Most of all I think about the people who are still there. My neighbour Saeda looked after me as if she was my mother; one day I accidentally left my front door open when I went to work, but she entered, bolted the door behind her, and climbed over the back wall to get into her home so that my house was secure. Mohammed and Hassan were two very reliable guards at my workplace who unfailingly went about their duties with dignity and patience, and never complained despite their long hours of duty. Aziza, my hardworking English teacher, whose hospitable family cooked the most delicious food; a meat stew called salta, and a soft pastry with honey called bint sahn. My friend Ibtesam only spoke Arabic, so forced me to practice my hesitant language skills whilst we went on outings to explore Sana’a’s many ancient attractions. Sofia, then a small toddler, now an intelligent nine years old, who climbed up to her open window to wait for me when I visited her family, calling out my name whenever I came into sight. Ali was a pharmacist, who took me to visit his home village, and whose wife insisted on giving me her wedding dress as a gift. A female journalist interviewee told me that her ambition was to become the president of Yemen. A colleague, Eman had dedicated her life to caring for children with learning difficulties, and then despite having no sports training experience, she was persuaded to take on the training the Yemeni para-Olympic team, that ended up winning far more medals than their non-disabled counterparts. And there are so many more to whom I owe a debt of gratitude for their friendship and gracious support. They all knew this was where they belonged; they had a sense of place, an awareness and confidence that came from being part of this ancient culture, this land that was not carved by invaders, but has existed with more or less the same boundaries for more than ten thousand years. I recognised their pride in being Yemeni. All of the time I lived in Sanaa, despite its poverty, I never met anyone who wanted to leave.
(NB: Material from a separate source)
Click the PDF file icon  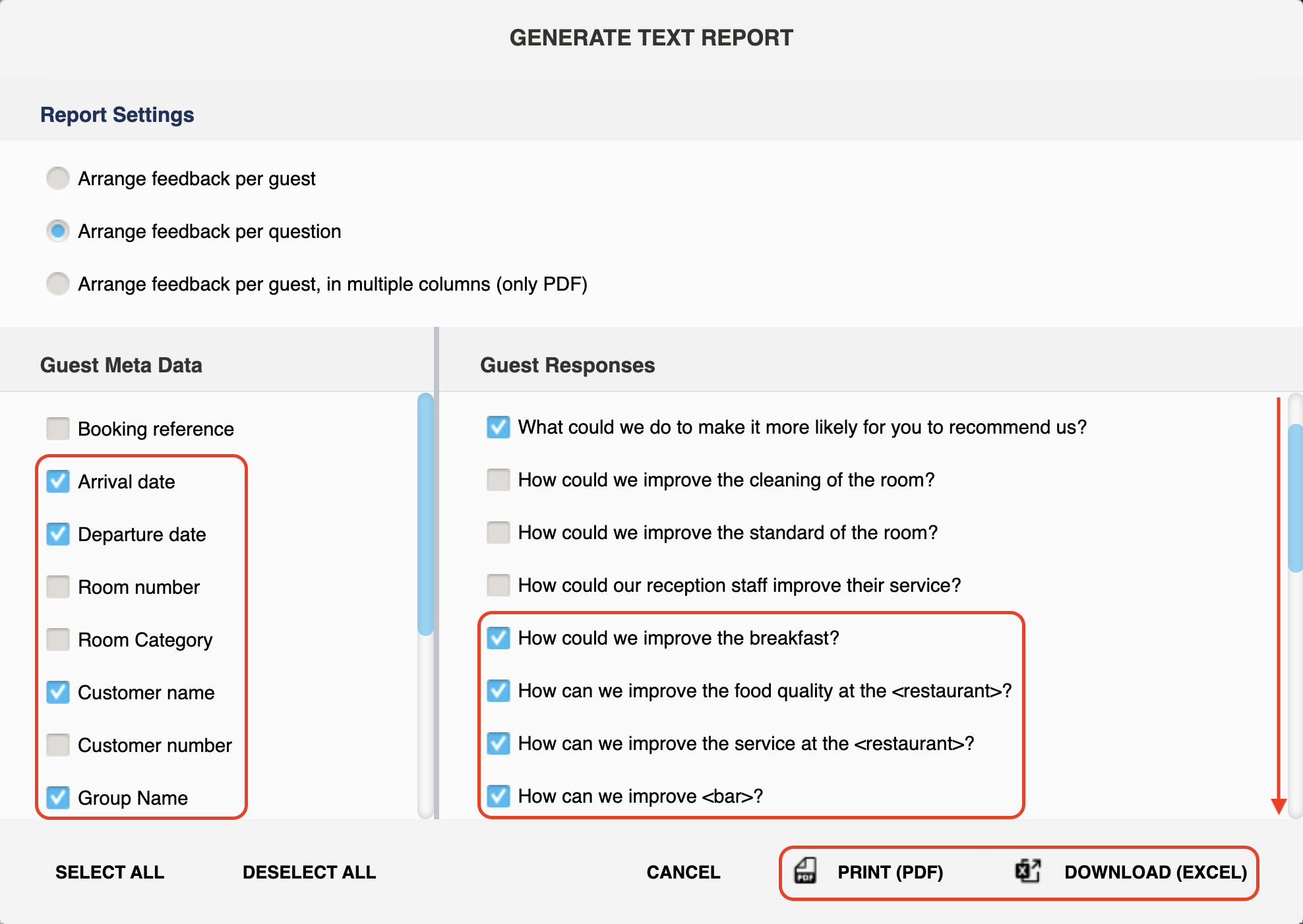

Now they all want to leave, but where can they go? Queues are five kilometres long outside petrol stations, and anyway, the petrol pumps are empty. It’s too hot and dry to walk. Villages nearby are safer but have no access to water or food. Most routes out of Sana’a are blocked by war; in Hadramaut to the East they have long been suspicious of their northern counterparts, but now with influences from the expanding extremist Sunni militias, Hadramautis have already decided that they will not allow displaced people from Sana’a to seek refuge; they are also blocking the refugee route through Hadramaut to Oman. Aden, having itself suffered an unimaginably cruel blockade and war, now bans all northerners from entering their city, and even bans southerners who have been living and working in Sana’a from going there. So Sana’anis are trapped, forced to stay in their homes whatever the danger, waiting to see what the worst will mean for them. Unlike most other Yemeni cities which have largely homogenous population, Sana’a has attracted people from all over Yemen to live and work there. The previously religiously tolerant and generous Yemeni population that lived, worked and prayed side by side in peace is already becoming polarised and suspicious – neighbours are learning not to trust each other. The government, now just about functioning, will have to cease – anarchy and militia rule is likely to be the outcome.
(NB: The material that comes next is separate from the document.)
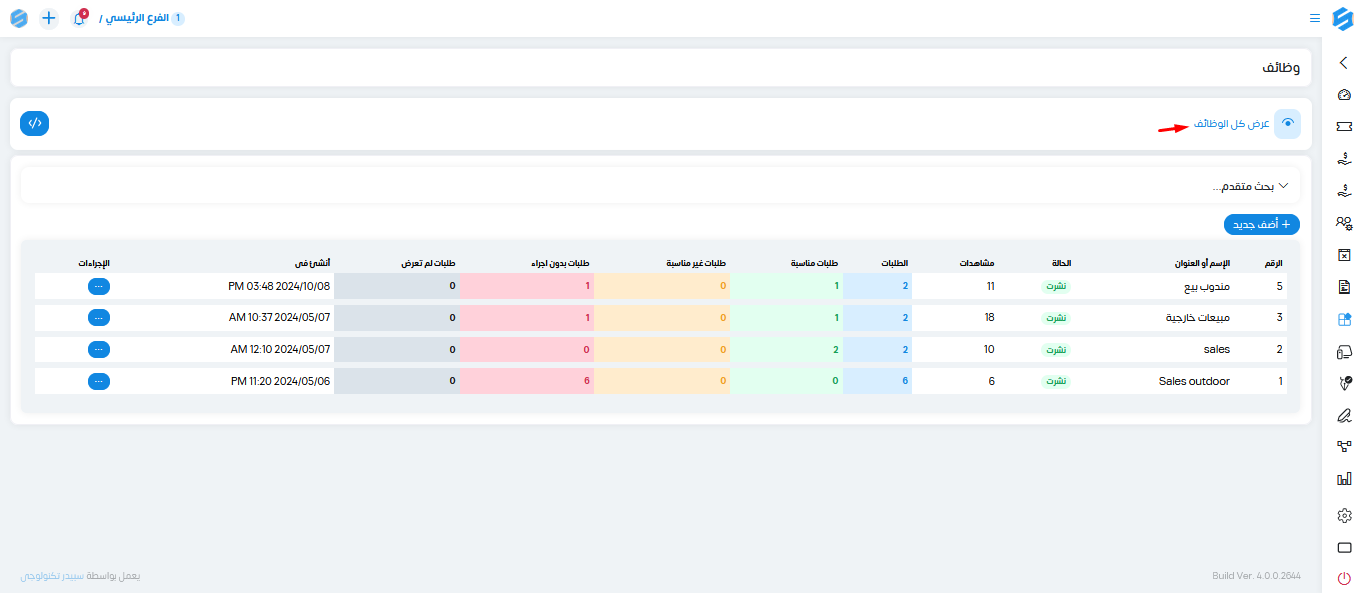Collapse the sidebar using the back chevron
Viewport: 1364px width, 593px height.
click(1344, 63)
It is hard to see how things can be improved. The exiled Hadi, himself living in luxury in Riyadh far away from conflict, is stating that he will not attend UN brokered peace talks. This, despite the UN special envoy stating that a solution is very near; the Houthi/Saleh alliance have already conceded most of what Hadi demanded. It will be much better for Sanaa and its people – and Yemen – to have a peaceful passage of government from one ruling group to another, rather than a military battle and victory that will inevitably destroy the administrative processes leading to chaos. As my friends in Sana’a keep saying, please pray for us. It is perhaps the only thing that we can do.